要支援・介護認定は取りづらくなり、いざというとき介護保険の自己負担割合は2倍に
ところが2024年度の改定では、合計所得410万円以上の高齢者に関しては、基準額×1.8倍〜2.6倍となるあらたな所得区分が設けられる見通しなのだ。
「さらに、現在は介護保険を利用する際の自己負担割合は原則1割(所得上位20%・単身世帯で年収280万円以上の人は2割負担で、さらに高ければ3割負担)です。一時期、これを原則2割負担とする案も出されていましたが、あまりにも反発があるので、24年度の改定では所得上位30%ほどに2割負担対象者を拡大するとみられていました。結果的には、それも現在の政治状況を考えてのことでしょう、見送られることになりました。
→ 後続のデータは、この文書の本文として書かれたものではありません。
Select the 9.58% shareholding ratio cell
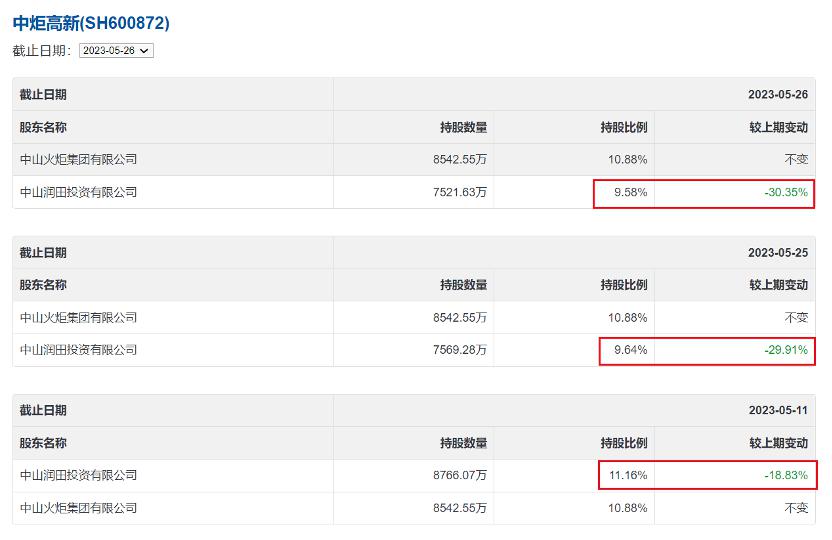[630, 192]
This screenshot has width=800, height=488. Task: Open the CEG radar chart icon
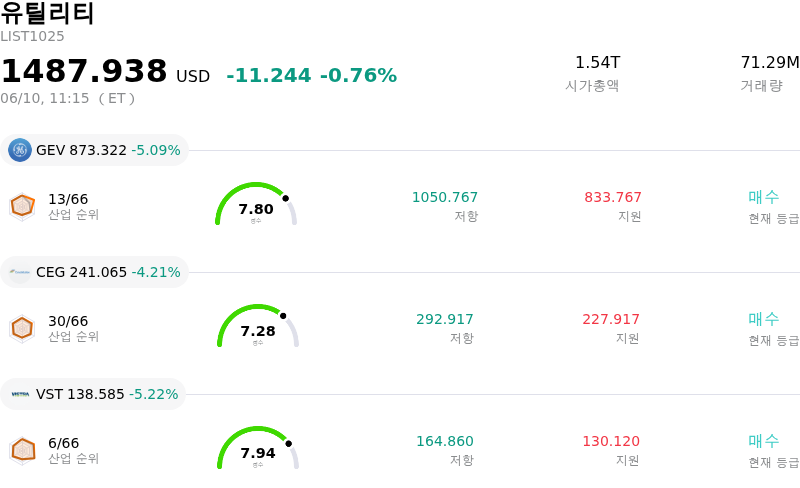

ただし、今後も徐々に2割負担対象者を増やし、最終的には“原則2割負担”とする方針に変わりはないと思います」
つまり、毎月の介護保険料は上がり続ける割には、要支援・要介護認定が取りづらくなり、いざ利用しようとしたときには自己負担割合が2倍になっている可能性もあるのだ。
そして前述のように訪問ヘルパーの人材不足が続けば、在宅介護の家族の負担は増えるか、生活を維持できなくなる高齢者が増えることになり、穏やかな在宅死なんて夢物語になるだろう。